(Saved entries)
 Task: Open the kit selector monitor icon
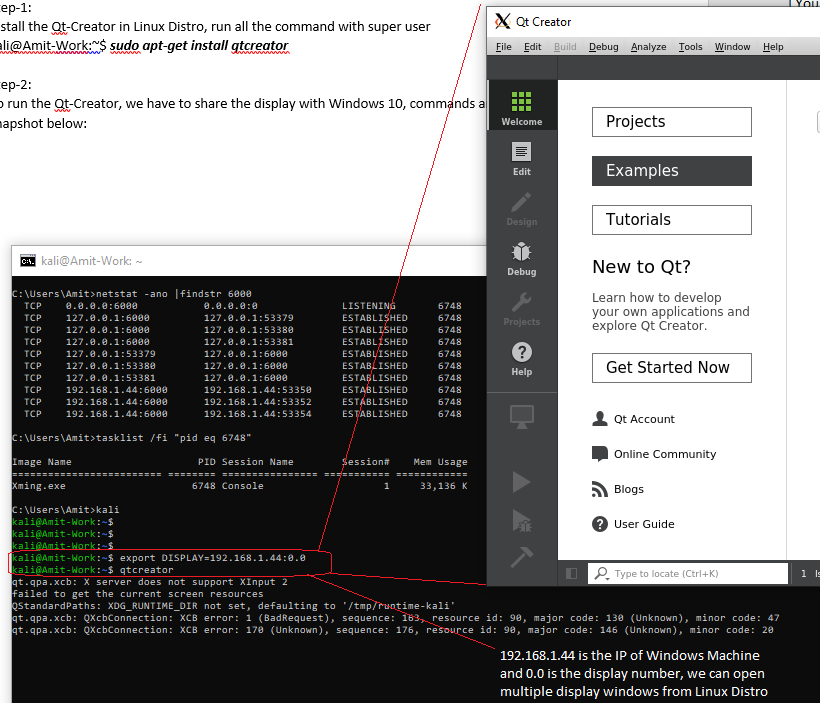(521, 415)
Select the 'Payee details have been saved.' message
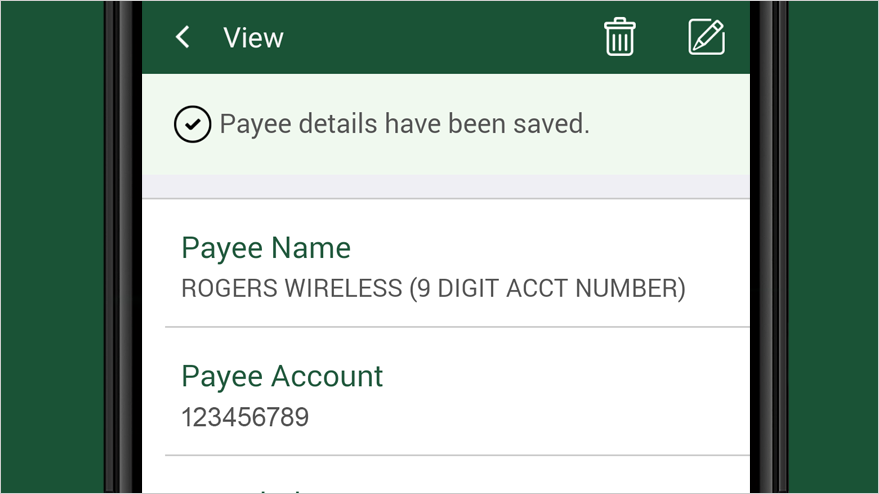Screen dimensions: 879x494 pos(404,124)
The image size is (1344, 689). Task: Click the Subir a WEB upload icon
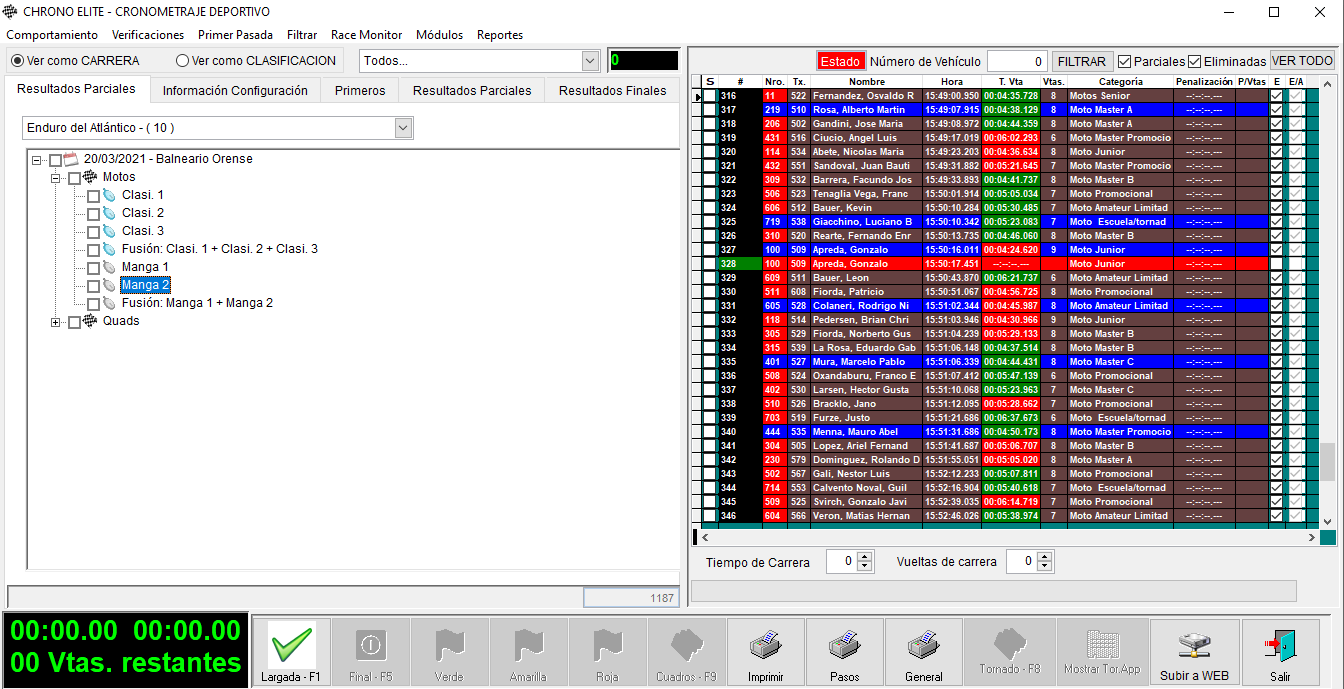click(x=1194, y=646)
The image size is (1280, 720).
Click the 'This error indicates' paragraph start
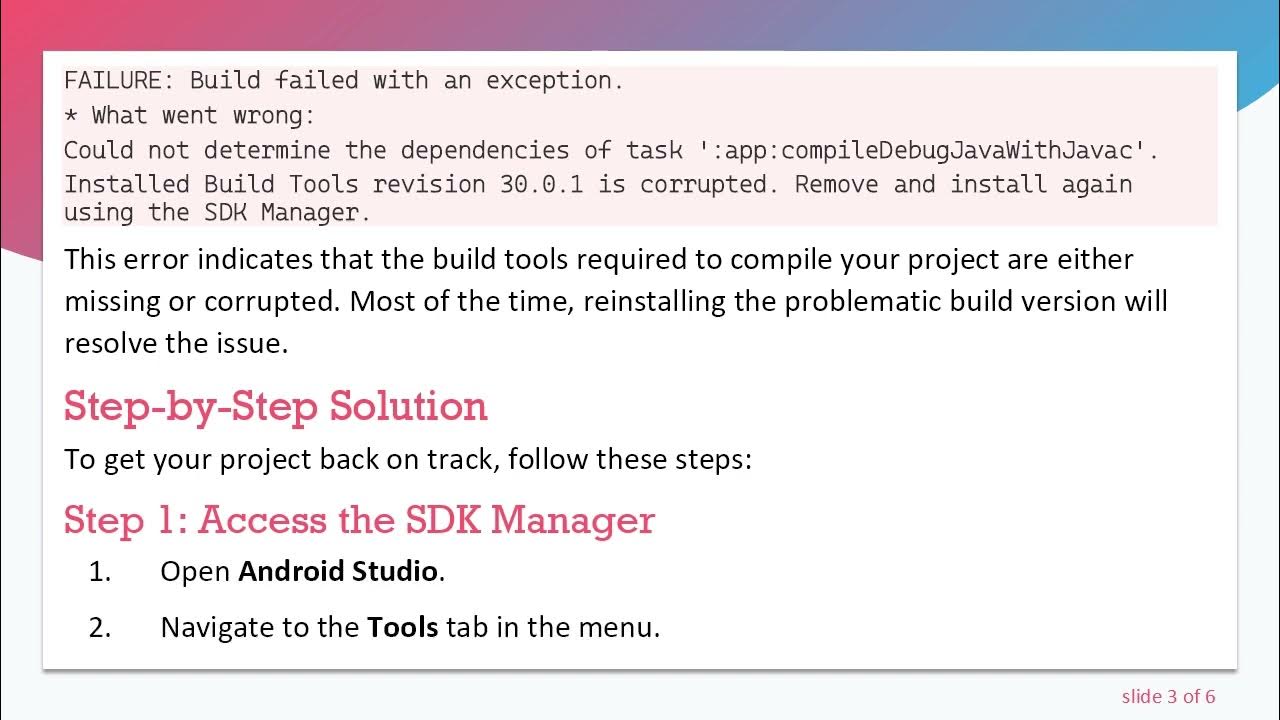[x=188, y=260]
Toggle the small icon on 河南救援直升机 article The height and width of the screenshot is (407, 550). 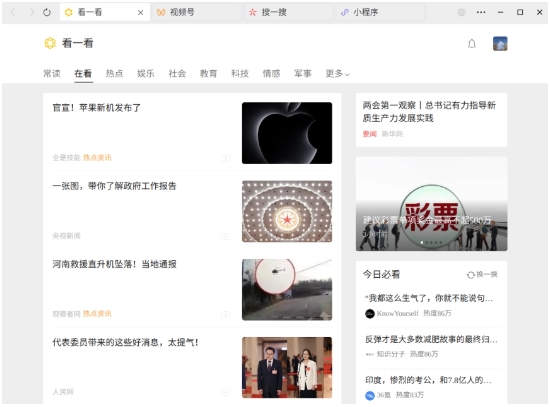(x=226, y=314)
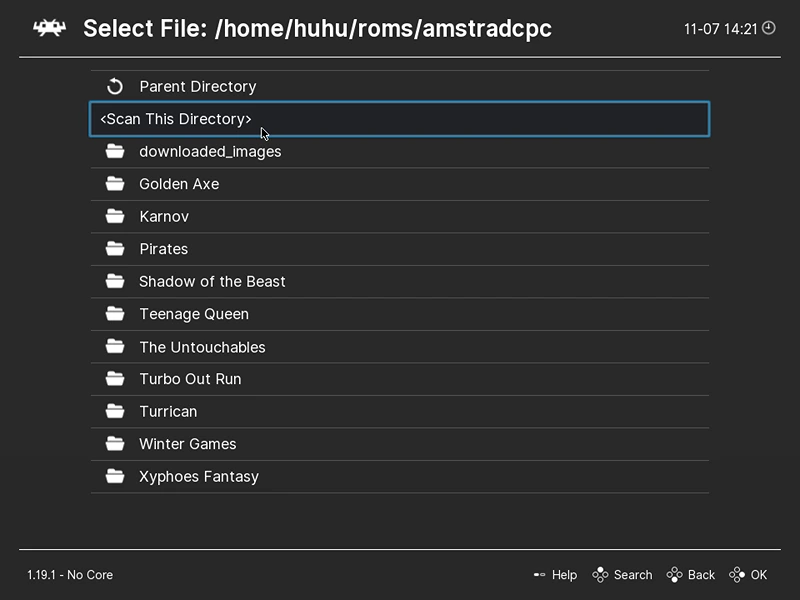800x600 pixels.
Task: Click the clock icon beside the time
Action: pos(768,28)
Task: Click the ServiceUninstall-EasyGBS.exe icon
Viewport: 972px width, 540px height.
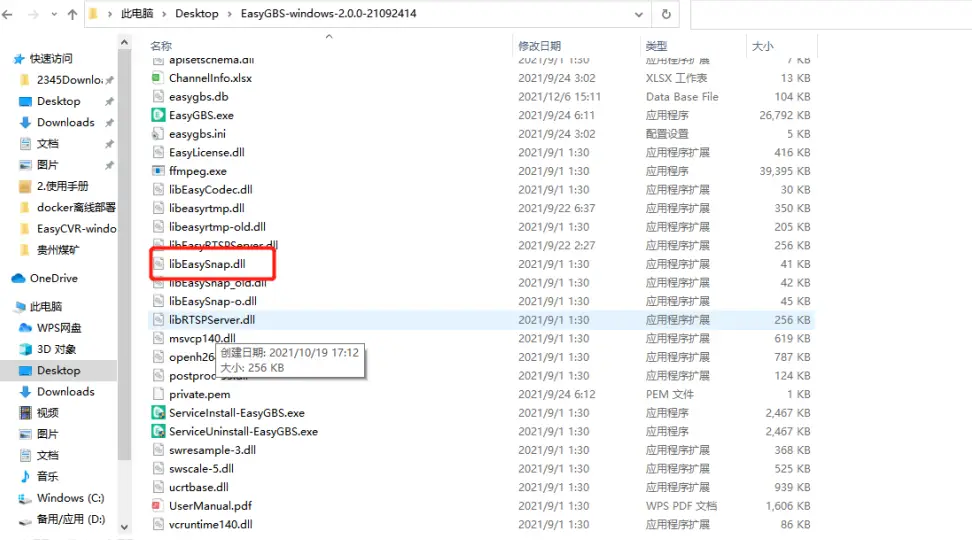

### Task directions
Output the lines of the items above without any change, beginning with the line that contains "The image size is (1344, 689)." and ending after the line that contains "[x=188, y=260]". Leave the pictures out of the answer.

### Solution to the exercise
The image size is (1344, 689). Task: Click the Subir a WEB upload icon
click(x=1194, y=646)
The image size is (1280, 720).
Click the 'This error indicates' paragraph start
[x=188, y=260]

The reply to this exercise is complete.